[START DATA TO PROCESS]
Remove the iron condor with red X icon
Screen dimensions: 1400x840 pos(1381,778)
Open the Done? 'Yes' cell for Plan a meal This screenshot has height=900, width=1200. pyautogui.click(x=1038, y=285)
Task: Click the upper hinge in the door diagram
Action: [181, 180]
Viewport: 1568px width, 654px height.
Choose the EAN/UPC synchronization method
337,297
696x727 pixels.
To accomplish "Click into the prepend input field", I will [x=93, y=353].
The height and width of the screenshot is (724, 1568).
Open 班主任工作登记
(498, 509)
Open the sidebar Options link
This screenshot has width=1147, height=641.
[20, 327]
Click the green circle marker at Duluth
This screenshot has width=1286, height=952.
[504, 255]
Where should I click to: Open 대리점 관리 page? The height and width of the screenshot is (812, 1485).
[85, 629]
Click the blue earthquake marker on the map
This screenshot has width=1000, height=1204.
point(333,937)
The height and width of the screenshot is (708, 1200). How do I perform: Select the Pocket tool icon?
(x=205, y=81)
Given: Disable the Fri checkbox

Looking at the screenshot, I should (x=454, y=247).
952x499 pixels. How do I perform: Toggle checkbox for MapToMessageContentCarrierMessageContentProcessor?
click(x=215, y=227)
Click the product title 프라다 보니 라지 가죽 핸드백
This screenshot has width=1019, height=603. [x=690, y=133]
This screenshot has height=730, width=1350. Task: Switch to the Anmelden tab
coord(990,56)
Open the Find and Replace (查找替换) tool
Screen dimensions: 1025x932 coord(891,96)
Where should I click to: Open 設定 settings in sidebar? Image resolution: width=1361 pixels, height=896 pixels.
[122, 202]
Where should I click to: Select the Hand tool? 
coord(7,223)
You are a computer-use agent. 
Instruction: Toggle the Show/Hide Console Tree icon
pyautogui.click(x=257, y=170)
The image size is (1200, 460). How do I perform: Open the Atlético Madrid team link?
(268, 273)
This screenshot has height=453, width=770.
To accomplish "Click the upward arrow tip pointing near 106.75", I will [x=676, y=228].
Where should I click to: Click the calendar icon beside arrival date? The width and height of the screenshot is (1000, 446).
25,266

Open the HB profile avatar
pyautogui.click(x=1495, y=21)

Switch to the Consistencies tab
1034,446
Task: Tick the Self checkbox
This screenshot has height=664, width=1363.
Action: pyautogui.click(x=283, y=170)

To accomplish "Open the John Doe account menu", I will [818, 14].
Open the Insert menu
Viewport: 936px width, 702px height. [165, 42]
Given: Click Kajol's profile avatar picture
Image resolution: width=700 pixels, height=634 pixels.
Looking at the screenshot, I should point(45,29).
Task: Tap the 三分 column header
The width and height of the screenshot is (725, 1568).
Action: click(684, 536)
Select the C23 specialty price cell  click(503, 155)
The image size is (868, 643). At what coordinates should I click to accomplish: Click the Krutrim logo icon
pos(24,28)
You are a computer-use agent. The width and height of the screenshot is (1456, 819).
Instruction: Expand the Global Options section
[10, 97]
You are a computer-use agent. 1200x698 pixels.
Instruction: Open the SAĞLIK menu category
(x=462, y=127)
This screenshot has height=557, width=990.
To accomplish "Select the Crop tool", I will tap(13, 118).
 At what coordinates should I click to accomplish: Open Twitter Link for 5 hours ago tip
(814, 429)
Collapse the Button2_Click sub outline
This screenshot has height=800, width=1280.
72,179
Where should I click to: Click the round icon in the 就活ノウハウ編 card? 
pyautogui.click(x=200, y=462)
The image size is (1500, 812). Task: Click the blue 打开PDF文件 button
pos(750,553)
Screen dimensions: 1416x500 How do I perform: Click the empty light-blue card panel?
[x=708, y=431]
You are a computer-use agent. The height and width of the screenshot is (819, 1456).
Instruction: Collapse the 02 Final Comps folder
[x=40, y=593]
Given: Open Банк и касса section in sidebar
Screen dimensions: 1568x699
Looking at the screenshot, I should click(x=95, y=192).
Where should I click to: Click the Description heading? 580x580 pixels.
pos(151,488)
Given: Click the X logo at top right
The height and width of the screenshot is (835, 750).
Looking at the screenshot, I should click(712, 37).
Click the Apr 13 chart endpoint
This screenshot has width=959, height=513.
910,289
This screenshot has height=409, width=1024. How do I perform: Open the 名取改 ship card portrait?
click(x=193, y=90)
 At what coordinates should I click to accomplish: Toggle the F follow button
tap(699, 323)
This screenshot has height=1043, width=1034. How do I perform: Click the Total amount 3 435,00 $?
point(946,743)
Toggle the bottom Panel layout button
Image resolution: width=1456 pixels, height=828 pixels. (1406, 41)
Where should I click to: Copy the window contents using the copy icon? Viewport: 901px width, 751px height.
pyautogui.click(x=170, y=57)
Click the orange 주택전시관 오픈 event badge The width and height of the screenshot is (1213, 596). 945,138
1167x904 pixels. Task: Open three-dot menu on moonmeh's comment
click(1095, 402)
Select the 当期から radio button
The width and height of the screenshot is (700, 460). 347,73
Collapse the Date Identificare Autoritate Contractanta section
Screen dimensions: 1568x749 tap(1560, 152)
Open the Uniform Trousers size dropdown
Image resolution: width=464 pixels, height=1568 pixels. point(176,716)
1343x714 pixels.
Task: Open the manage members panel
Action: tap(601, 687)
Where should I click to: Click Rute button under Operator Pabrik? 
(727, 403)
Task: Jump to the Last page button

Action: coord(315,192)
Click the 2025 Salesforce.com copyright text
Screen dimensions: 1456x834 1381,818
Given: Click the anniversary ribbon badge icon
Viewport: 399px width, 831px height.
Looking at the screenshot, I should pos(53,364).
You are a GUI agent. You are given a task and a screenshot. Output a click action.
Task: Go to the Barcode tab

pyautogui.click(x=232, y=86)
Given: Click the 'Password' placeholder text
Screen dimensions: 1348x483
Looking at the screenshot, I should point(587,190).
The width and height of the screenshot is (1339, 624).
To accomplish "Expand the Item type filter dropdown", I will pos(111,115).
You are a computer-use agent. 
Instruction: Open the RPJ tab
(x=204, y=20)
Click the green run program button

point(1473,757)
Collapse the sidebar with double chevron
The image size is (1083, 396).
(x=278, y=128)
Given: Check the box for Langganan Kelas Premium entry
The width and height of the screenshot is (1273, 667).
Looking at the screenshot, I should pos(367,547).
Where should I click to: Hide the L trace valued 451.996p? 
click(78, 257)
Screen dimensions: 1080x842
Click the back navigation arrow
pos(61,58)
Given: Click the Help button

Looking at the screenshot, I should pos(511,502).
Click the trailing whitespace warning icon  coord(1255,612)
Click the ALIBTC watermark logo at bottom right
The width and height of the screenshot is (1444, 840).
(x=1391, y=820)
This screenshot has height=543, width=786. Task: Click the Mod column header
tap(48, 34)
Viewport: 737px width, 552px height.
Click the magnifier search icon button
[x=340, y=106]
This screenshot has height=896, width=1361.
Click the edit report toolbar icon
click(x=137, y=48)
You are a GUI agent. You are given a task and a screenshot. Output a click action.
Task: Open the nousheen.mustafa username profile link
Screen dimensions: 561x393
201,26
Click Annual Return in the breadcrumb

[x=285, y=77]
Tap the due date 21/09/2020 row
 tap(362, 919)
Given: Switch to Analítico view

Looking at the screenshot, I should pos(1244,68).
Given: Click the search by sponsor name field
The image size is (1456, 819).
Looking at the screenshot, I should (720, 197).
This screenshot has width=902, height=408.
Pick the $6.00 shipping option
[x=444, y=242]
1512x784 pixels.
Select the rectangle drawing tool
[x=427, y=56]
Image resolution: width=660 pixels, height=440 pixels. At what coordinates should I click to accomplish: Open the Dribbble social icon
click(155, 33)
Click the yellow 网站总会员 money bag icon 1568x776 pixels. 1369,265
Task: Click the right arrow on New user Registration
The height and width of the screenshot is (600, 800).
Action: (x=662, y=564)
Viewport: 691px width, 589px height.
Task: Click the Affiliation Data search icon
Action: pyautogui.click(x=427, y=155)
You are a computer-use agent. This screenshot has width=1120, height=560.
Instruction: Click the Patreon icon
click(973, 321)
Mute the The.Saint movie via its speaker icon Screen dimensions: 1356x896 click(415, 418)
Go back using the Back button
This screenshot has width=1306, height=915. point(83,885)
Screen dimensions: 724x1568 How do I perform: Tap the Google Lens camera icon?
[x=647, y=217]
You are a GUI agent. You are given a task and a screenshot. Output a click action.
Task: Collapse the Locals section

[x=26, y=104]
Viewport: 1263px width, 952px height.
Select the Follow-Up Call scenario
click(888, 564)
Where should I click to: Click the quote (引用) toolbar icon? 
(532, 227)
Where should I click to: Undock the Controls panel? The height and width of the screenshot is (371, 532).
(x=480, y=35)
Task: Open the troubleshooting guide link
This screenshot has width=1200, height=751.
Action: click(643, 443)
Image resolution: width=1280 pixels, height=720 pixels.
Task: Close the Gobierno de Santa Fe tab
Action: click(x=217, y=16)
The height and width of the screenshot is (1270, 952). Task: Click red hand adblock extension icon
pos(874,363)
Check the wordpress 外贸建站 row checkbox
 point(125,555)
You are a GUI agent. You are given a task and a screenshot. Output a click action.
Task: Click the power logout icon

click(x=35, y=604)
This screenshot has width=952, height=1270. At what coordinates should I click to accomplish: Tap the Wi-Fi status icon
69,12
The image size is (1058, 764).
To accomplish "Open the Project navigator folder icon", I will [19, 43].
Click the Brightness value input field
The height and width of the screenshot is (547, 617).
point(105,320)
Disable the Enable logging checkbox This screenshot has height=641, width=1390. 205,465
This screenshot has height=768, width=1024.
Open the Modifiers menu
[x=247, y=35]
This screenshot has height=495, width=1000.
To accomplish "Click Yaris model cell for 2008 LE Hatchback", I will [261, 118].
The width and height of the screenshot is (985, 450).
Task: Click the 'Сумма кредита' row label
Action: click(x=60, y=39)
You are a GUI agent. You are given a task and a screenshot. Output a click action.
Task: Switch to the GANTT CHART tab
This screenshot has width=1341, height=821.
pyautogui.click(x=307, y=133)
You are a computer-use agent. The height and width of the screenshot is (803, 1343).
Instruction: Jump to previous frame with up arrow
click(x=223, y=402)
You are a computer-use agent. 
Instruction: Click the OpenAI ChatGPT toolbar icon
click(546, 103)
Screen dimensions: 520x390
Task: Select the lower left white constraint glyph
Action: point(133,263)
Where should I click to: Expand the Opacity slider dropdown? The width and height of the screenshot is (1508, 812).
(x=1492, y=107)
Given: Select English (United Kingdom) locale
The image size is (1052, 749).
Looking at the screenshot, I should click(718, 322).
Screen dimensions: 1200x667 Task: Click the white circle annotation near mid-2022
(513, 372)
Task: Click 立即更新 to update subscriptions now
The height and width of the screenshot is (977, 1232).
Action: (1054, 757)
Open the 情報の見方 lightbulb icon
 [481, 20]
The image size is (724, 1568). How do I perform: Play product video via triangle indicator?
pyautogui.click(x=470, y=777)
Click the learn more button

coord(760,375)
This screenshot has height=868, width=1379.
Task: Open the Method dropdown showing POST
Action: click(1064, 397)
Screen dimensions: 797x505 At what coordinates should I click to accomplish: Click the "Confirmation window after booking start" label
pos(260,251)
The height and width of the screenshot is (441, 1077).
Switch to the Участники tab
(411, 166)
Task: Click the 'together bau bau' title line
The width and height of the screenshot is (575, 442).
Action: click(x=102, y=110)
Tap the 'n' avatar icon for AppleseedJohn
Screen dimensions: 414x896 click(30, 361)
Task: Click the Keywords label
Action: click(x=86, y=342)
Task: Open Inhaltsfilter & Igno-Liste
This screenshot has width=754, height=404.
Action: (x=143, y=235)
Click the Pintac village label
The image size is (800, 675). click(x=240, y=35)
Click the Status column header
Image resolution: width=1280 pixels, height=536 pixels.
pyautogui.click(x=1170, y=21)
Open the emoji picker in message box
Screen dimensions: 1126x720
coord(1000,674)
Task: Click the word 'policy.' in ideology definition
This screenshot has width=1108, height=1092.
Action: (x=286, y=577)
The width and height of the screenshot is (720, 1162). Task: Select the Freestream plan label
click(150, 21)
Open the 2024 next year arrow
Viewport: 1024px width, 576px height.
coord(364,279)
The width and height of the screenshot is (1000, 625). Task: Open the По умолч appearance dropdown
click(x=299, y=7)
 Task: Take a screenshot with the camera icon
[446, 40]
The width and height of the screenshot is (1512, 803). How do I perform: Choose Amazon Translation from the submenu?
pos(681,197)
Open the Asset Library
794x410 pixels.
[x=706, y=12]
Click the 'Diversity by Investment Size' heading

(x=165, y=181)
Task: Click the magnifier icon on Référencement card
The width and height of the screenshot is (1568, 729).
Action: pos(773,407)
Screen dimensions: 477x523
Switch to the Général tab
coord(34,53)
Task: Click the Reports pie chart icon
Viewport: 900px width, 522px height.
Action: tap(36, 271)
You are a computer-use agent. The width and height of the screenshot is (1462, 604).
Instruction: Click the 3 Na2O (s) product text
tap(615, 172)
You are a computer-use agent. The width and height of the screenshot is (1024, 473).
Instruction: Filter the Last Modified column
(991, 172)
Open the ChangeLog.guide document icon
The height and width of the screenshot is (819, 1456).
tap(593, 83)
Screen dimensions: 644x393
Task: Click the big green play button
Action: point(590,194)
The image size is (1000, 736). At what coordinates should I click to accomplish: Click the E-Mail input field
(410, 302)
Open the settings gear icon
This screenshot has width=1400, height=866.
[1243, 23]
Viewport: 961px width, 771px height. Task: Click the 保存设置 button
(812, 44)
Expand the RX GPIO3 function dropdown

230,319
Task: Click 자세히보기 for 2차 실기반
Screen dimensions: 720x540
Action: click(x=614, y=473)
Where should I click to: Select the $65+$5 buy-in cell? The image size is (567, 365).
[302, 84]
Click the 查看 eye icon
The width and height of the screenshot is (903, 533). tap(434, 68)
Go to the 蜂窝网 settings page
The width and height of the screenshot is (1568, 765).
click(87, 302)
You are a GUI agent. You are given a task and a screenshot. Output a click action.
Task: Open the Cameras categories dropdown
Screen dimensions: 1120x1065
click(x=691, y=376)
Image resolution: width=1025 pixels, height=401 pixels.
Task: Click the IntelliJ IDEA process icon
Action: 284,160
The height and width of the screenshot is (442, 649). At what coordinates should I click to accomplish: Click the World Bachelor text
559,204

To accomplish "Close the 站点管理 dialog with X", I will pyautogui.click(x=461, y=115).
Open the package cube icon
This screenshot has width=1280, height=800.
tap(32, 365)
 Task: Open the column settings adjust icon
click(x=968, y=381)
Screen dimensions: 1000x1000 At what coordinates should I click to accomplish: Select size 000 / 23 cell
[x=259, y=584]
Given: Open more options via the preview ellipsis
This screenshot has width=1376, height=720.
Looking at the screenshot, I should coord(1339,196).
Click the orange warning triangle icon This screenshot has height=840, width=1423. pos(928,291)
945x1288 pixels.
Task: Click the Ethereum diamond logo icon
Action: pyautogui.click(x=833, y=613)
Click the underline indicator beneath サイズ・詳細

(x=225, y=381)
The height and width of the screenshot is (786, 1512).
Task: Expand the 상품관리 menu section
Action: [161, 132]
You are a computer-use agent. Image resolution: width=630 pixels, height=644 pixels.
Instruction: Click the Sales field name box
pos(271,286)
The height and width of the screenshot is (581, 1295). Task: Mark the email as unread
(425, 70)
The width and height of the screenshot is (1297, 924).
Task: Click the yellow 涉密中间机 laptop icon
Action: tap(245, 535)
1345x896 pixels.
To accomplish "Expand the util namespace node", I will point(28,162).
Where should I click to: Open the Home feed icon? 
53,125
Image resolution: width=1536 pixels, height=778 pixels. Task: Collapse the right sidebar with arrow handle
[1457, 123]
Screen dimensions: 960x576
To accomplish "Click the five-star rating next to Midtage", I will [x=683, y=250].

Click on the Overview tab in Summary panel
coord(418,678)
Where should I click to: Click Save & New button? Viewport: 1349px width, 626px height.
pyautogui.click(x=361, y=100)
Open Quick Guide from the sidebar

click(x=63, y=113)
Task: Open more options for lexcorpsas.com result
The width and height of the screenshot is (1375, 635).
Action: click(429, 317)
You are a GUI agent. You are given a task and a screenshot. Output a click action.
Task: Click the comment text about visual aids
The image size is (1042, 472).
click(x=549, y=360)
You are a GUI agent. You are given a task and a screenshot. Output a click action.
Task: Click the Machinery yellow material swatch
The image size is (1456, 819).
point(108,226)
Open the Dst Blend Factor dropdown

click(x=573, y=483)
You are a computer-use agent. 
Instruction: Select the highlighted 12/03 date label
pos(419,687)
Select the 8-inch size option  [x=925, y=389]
[END DATA TO PROCESS]
◆ DIRECTION ◆
Please reproduce the lines of the data above, from the line containing "Viewport: 1263px width, 952px height." through the line containing "(x=480, y=35)", both included, with no changes.

◆ SOLUTION FOR THIS TASK ◆
Viewport: 1263px width, 952px height.
Select the Follow-Up Call scenario
click(888, 564)
Where should I click to: Click the quote (引用) toolbar icon? 
(532, 227)
Where should I click to: Undock the Controls panel? The height and width of the screenshot is (371, 532).
(x=480, y=35)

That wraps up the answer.